Cynthia Dwork, Gordon McKay professor of CS at Harvard and Distinguished Scientist at Microsoft said, “Differential privacy, the heart of today’s landmark milestone, was invented at Microsoft Research a mere 15 years ago. In the life cycle of transformative research, the field is still young. I am excited to see what this platform will make possible.”
Differential privacy does this via a complex mathematical framework that utilizes two mechanisms to protect personally identifiable or confidential information within datasets:
- A small amount of statistical “noise” is added to each result to mask the contribution of individual data points. This noise works to protect the privacy of an individual while not significantly impacting the accuracy of the answers extracted by analysts and researchers.
- The amount of information revealed from each query is calculated and deducted from an overall privacy budget to halt additional queries when personal privacy may be compromised.
Through these mechanisms, differential privacy protects personally identifiable information by preventing it from appearing in data analysis altogether. It further masks the contribution of an individual, essentially rendering it impossible to infer any information specific to any particular person, including whether the dataset utilized that individual’s information at all. As a result, outputs from data computations, including analytics and machine learning, do not reveal private information from the underlying data, which opens the door for researchers to harness and share massive quantities of data in a manner and scale never seen before.
“We need privacy enhancing technologies to earn and maintain trust as we use data. Creating an open source platform for differential privacy, with contributions from developers and researchers from organizations around the world, will be essential in maturing this important technology and enabling its widespread use,” said Julie Brill, Chief Privacy Officer, Corporate Vice President, and Deputy General Counsel of Global Privacy and Regulatory Affairs.
Over the past year, Microsoft and Harvard worked to build an open solution that utilizes differential privacy to keep data private while empowering researchers across disciplines to gain insights that possess the potential to rapidly advance human knowledge.
“Our partnership with Microsoft – in developing open source software and in spanning the industry-academia divide – has been tremendously productive.
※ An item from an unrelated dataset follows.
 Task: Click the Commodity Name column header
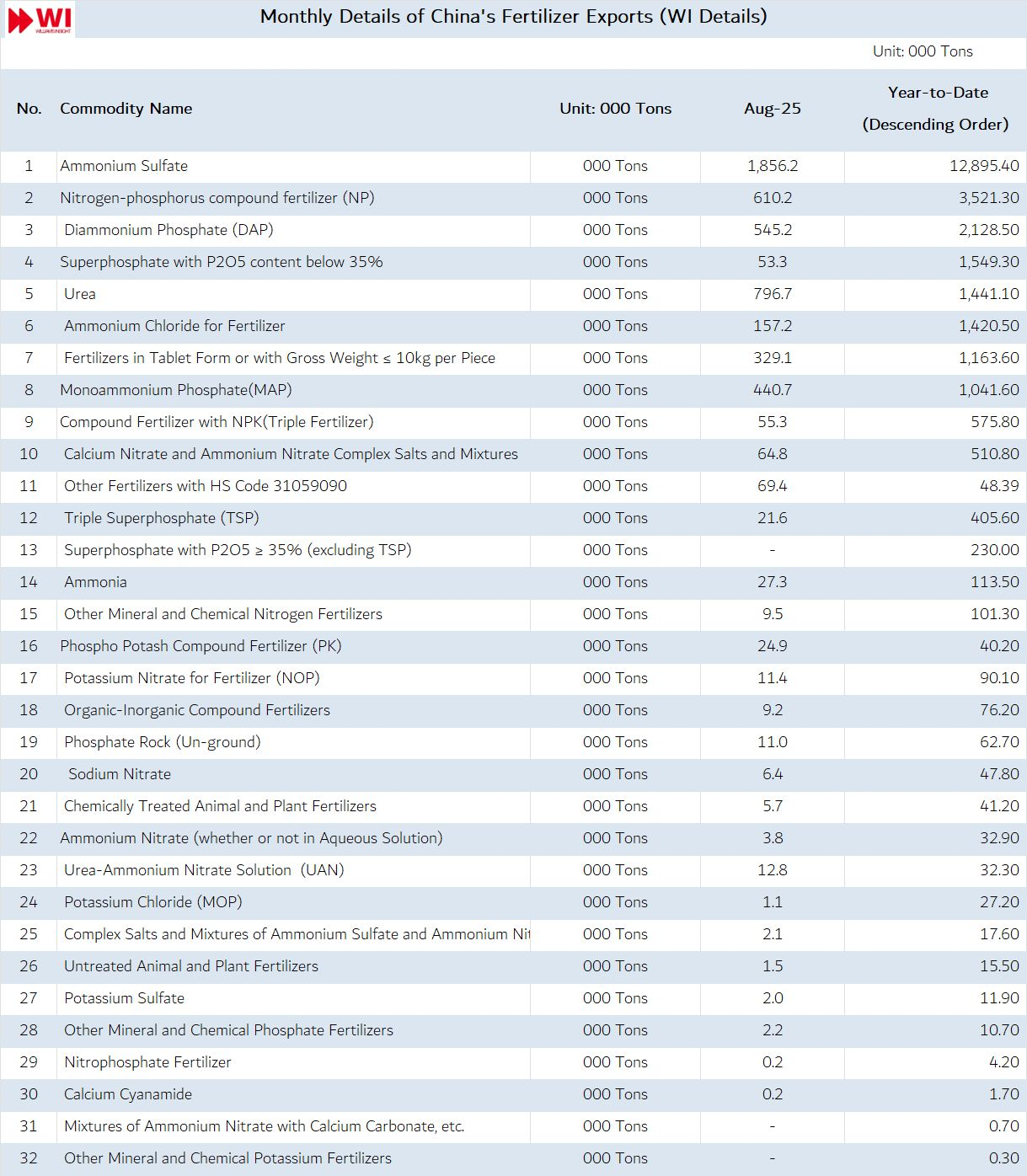coord(126,109)
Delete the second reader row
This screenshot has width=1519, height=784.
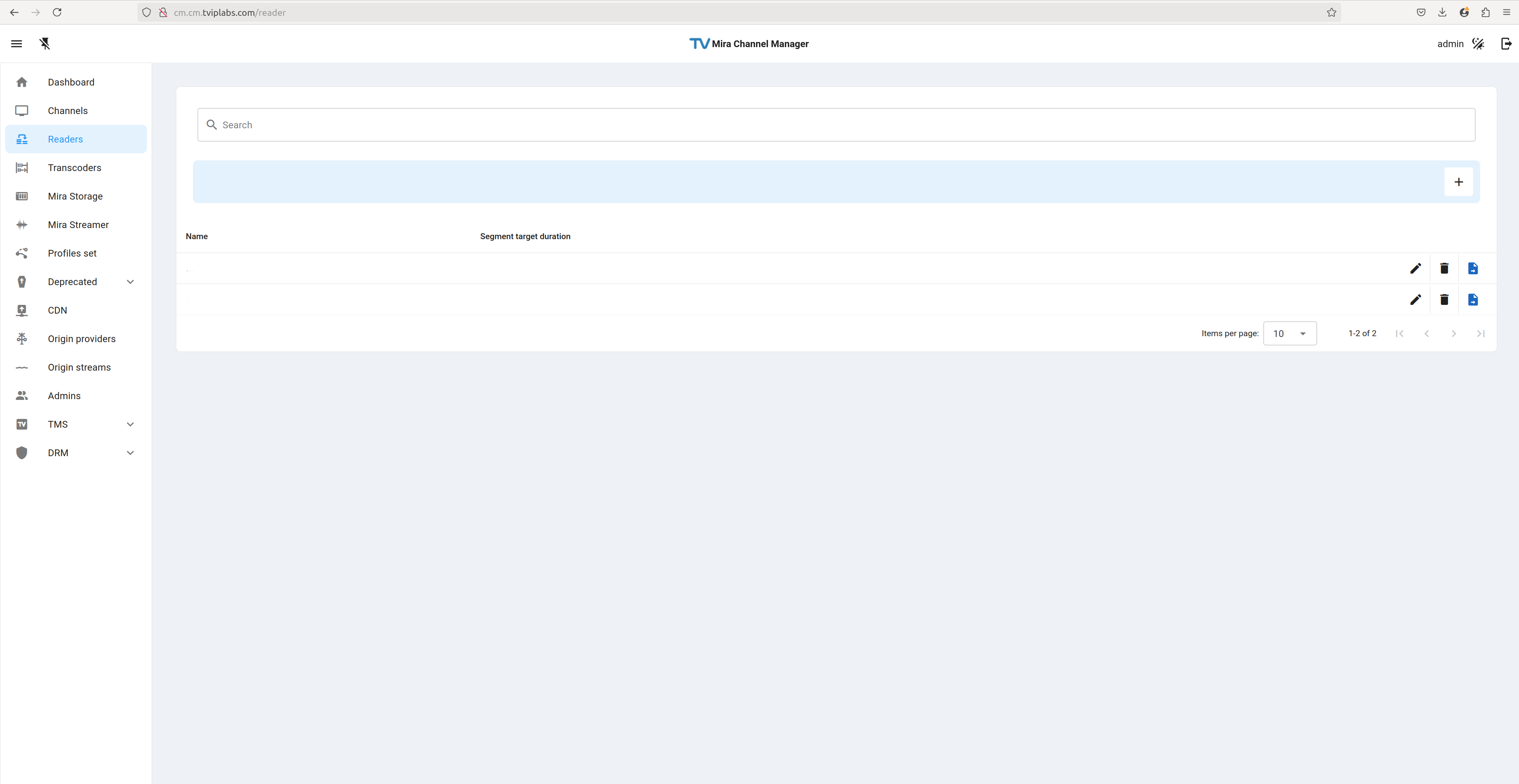coord(1444,300)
The software for differential privacy we are developing together will enable governments, private companies and other organizations to safely share data with academics seeking to create public good, protect individual privacy and ensure statistical validity,” said Gary King, Weatherhead University Professor, and Director Institute for Quantitative Social Science, Harvard University.
Because the platform is open source, experts can directly validate the implementation, while researchers and others working within an area can collaborate on projects and co-develop simultaneously. The result is that we will be able to iterate more rapidly to mature the technology. Only through collaboration at a massive scale will we be able to combine previously unconnected or even unrelated datasets into extensive inventories that can be analyzed by AI to further unlock the power of data.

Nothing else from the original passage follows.